To George Washington from Alexander Hamilton, 5 May 1794

From Alexander Hamilton

Monday Morng [5 May 1794]

Mr Hamilton presents his respects to The President. Mr Talleyrand De Perigord formerly Bishop D’Autun, who the President is probably informed, lately arrived here informs Mr Hamilton that he has a letter of Introduction to The President from Lord Landsdown and asks how & when he can present it.1 Mr Hamilton promised him to enquire to day—but on account of the President’s deafness this morning did not think it adviseable to trouble him on the subject. If the President by a line will be so good as to enable Mr Hamilton answer the Inquiry, it will oblige him & Mr Perigord.
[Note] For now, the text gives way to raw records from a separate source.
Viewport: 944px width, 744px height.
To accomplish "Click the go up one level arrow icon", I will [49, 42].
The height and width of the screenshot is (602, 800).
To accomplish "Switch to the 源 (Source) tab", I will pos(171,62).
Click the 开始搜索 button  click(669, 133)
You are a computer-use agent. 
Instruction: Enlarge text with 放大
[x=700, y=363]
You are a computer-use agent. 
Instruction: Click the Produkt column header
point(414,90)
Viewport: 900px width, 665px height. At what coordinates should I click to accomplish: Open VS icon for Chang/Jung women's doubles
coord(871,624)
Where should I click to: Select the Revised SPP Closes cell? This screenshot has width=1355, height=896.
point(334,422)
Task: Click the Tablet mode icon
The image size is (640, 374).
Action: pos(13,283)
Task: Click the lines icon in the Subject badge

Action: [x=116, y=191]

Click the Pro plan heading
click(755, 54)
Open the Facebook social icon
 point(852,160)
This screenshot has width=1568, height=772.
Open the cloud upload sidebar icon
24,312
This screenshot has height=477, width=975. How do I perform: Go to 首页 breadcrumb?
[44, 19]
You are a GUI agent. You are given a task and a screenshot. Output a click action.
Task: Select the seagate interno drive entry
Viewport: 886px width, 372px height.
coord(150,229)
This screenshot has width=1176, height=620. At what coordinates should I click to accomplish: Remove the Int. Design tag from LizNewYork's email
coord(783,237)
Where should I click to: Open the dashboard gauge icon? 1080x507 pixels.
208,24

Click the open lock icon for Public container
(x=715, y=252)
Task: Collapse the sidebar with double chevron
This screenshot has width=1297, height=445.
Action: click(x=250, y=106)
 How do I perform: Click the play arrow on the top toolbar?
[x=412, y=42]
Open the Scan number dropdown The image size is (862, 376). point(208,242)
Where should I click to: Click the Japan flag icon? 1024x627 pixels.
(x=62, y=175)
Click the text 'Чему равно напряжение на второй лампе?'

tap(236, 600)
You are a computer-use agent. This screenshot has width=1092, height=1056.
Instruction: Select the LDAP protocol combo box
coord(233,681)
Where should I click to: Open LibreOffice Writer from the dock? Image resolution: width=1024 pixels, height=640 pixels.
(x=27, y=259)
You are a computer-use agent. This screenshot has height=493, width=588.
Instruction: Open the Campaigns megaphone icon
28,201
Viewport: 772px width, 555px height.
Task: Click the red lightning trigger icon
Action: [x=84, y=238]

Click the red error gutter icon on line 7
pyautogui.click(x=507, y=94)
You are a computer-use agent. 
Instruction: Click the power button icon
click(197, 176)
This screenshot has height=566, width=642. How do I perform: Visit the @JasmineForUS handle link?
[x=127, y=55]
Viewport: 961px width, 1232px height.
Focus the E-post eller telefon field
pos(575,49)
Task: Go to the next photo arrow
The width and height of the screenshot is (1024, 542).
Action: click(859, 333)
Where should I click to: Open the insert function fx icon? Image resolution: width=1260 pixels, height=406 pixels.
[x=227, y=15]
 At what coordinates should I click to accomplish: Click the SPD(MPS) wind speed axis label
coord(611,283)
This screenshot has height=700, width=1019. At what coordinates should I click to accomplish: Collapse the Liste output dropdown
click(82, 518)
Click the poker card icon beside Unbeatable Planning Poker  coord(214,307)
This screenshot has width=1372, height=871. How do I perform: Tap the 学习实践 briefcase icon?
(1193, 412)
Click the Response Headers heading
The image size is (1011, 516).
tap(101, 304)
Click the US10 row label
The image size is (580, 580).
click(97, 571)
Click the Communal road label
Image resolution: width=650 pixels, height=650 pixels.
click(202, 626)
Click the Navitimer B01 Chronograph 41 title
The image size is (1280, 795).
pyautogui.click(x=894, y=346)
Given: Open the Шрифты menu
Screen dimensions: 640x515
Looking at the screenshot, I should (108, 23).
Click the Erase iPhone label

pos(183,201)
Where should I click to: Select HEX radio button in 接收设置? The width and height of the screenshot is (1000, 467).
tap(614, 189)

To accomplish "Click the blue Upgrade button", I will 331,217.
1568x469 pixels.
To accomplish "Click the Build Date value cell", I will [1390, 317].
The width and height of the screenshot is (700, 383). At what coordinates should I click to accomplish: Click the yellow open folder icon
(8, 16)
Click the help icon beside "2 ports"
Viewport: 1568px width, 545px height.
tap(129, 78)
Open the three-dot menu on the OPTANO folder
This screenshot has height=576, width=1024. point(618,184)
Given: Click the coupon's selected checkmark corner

AL, NNPM. This document is dated by the docket on the cover

1The letter of 2 March from William Petty, marquis of Lansdowne, to GW reads: "Mr Taillerand Perigord, late Bishop of Autun in France, does me a great deal of honour in supposing, that a letter from me may be of use to him with you. I am too much flatter’d by the supposition to decline taking that liberty, but I have a more powerfull motive, which is to do justice to a most respectable Individual, suffering under a great deal of combin’d persecution. Mr Taillerand is the eldest of one of the first Familys of France, he was bred to the Church on account of an accidental lameness at his birth, and must have succeeded to the highest honours and emoluments, if he had not sacrific’d his ambition to public principle, in which he preserv’d however so much moderation, as never to pass the line of a constitutionalist, which exposes him to the hatred of the violent party now predominating. He has resided in England near three years, during which time he has conducted himself, to my intimate knowledge, with the strictest public and private propriety, so as to give not the least cause of jealousy, but is now exil’d from hence, in consequence of the earnest and repeated desire of Courts, who, acting under the influence of French Ecclesiastics, can never pardon in a Bishop a desire to promote the general freedom of public worship, which Mr Taillerand has uniformly profess’d. In the present situation of Europe he has no where to look for an Asylum, except to that Country, which is happy enough to preserve it’s peace and it’s happiness under Your Auspices, to which we may be all of us in our turn oblig’d to look up, if some bounds are not speedily put to the opposite storms of Anarchy and Despotism, which threaten Europe with desolation.

"Mr Taillerand is accompanied with another constitutionalist Mr Beaumet, a person of distinguish’d probity Courage and love of Instruction" (ALS, PHi: Gratz Collection).

Charles-Maurice de Talleyrand-Périgord (1754-1838) was appointed Bishop of Autun in 1789, but as a member of the Estates-General he supported the civil constitution of the clergy in 1790, and he was excommunicated in 1791. He went to London in 1792, but was expelled in March 1794. He remained in the United States until 1796. Talleyrand became foreign minister of France in 1797, and filled that post under Napoleon from 1799 to 1807, but he is best known as the French negotiator at the Congress of Vienna in 1814 and 1815.

Bon-Albert Briois, Chevalier de Beaumetz (b. 1759) represented Artois and briefly served in 1790 as president of the French national assembly. He emigrated from France in 1792. Beaumetz left the United States for India in 1796, and he apparently died there.